One thing I find interesting is the performance advantage of using DMI. Recently, I asked members of a LinkedIn SystemC group to take a guess at the performance difference, with and without DMI, for a SystemC TLM-2.0 virtual platform booting Linux on a quad-core ARM Cortex-A15 design. Unfortunately, there were only two responses posted. One person guessed that using DMI provided a 10,000X performance improvement over no DMI. The other person guessed that the use of DMI improved performance 5X during the Linux boot and then only 2X once the boot was completed and the OS was running applications. That's quite a range of guesses! I concluded more responses are not really needed since they would all probably fall somewhere in between the two actual responses.
The table below shows the results measured using VSP.
With DMI, the simulation runs at a speed in which the simulated time is about equal to the wall clock time. Without DMI, the Linux boot takes more than two hours, even though the models are all created using loosely timed TLM-2.0 with blocking transport calls (b_transport). This makes DMI about 400X faster than using b_transport() calls. Most people I ask under estimate the advantage of DMI, and generally guess that if the simulation boots Linux in about 20 seconds with DMI, then it would take about 10 or 15 minutes with no DMI.

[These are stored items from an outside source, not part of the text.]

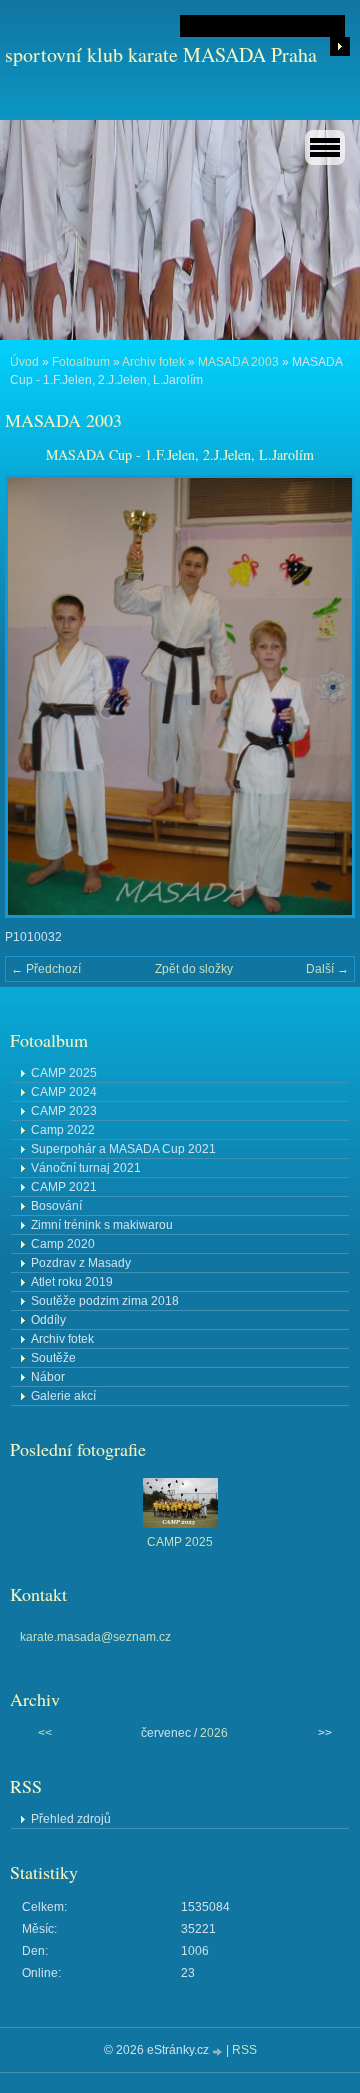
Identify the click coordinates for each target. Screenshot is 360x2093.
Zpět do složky (194, 969)
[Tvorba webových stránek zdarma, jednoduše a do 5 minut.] (219, 2051)
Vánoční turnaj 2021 (86, 1168)
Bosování (56, 1206)
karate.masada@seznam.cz (95, 1637)
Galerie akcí (63, 1396)
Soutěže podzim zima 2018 (105, 1301)
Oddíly (48, 1320)
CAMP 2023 (64, 1111)
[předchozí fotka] (37, 696)
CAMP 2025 (64, 1073)
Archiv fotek (153, 362)
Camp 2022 (63, 1130)
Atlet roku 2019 (72, 1282)
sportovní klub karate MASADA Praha (161, 54)
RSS (244, 2050)
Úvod (24, 362)
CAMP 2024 (64, 1092)
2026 (214, 1733)
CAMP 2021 (64, 1187)
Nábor (48, 1377)
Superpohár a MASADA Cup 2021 (123, 1149)
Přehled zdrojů (71, 1819)
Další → (327, 969)
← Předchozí (46, 969)
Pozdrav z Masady (81, 1263)
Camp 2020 (63, 1244)
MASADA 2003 (238, 362)
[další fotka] (322, 696)
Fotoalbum (81, 362)
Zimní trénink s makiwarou (102, 1225)
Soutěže (53, 1358)
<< (45, 1733)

The reason there is such a drastic difference is that using TLM-2.0 function calls forces the CPU to break out of its blazing fast execution for all instructions that access memory. This cripples all of the effort processor model creators put into making the instruction translation so fast. It also demonstrates that even function calls take time when billions of them are required to run 2.5 billion instructions.
Of course, simulating less also has drawbacks. One difficulty of DMI is that it is so abstract there is no visibility into what is happening. In fact, DMI is pretty much invisible; you don't see anything when the simulation is running. Invisible things are hard to count and hard to analyze. I have had people tell me that simulating invisible activity is a waste of time.

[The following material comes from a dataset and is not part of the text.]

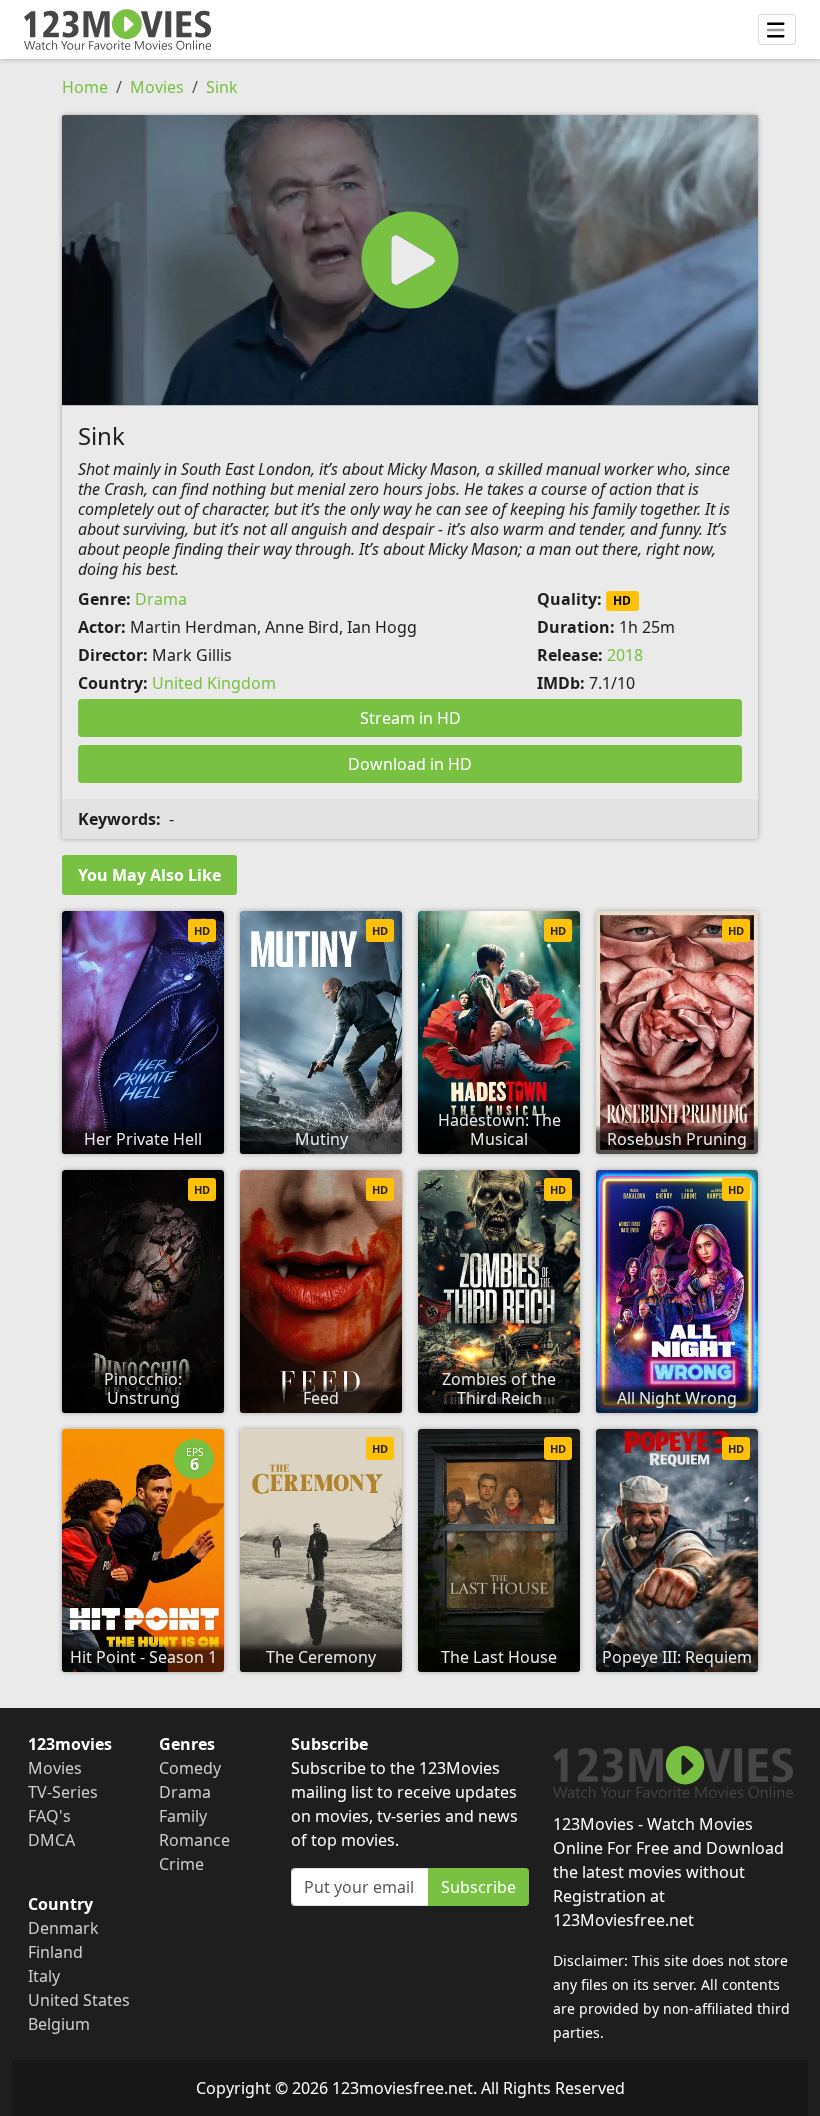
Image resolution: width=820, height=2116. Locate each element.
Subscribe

This leads to the second challenge that simulations using DMI can be hard to debug. If the setup is not correct, strange things can happen.
Dynamic DMI is one way to get more visibility when needed. It provides the ability to turn DMI on and off on the fly during a simulation when more visibility is needed to understand system behavior. This way transactions can be analyzed after the Linux boot without waiting the full 2 hours. Save and restore also helps with this, but requires some help from models to work correctly.

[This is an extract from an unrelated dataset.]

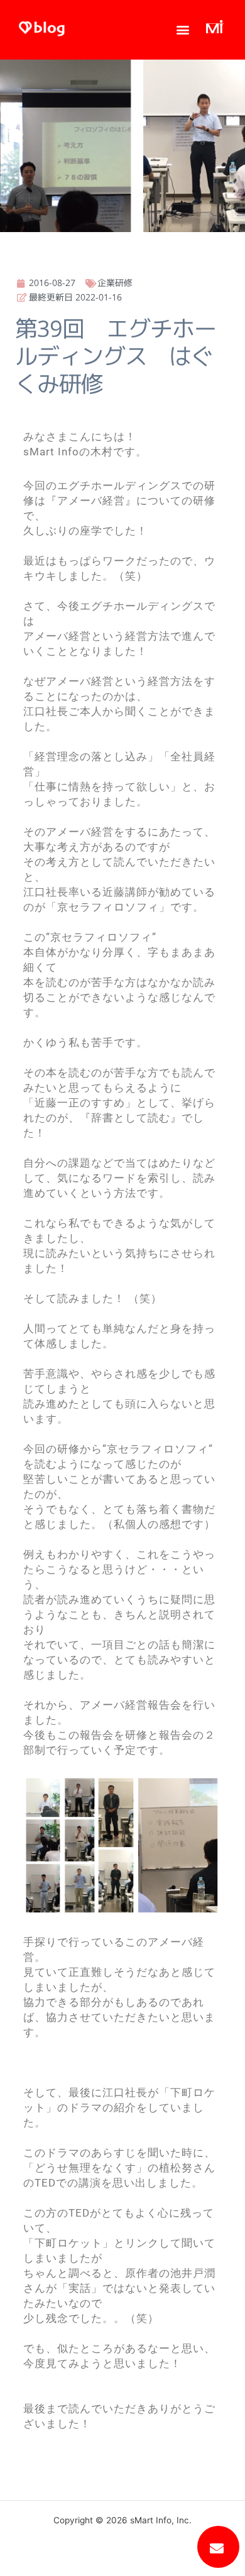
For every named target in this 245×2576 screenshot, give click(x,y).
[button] (183, 29)
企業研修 (115, 283)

To help with debugging, the ability to monitor DMI activity and print the DMI memory map is very useful. If the transactions which set up the DMI address ranges are not done correctly, the result can be very ugly. The end result is memory corruption that is hard to identify, and speaking from experience it's not something that I would wish on anybody.
Understanding the DMI map is also a good way to see if there are any places where DMI could be used but is not yet enabled.
Below is a screenshot of the DMI map for the Virtual Platform for the Xilinx Zynq-7000 EPP.
In summary, remember there are two ways to go faster: get a faster simulator or simulate less. Using DMI with SystemC TLM-2.0 is a great example of simulate less, and provides a big performance improvement that is usually underestimated by most engineers.
p.s. There is one more way to run faster that should not be overlooked; get a faster computer!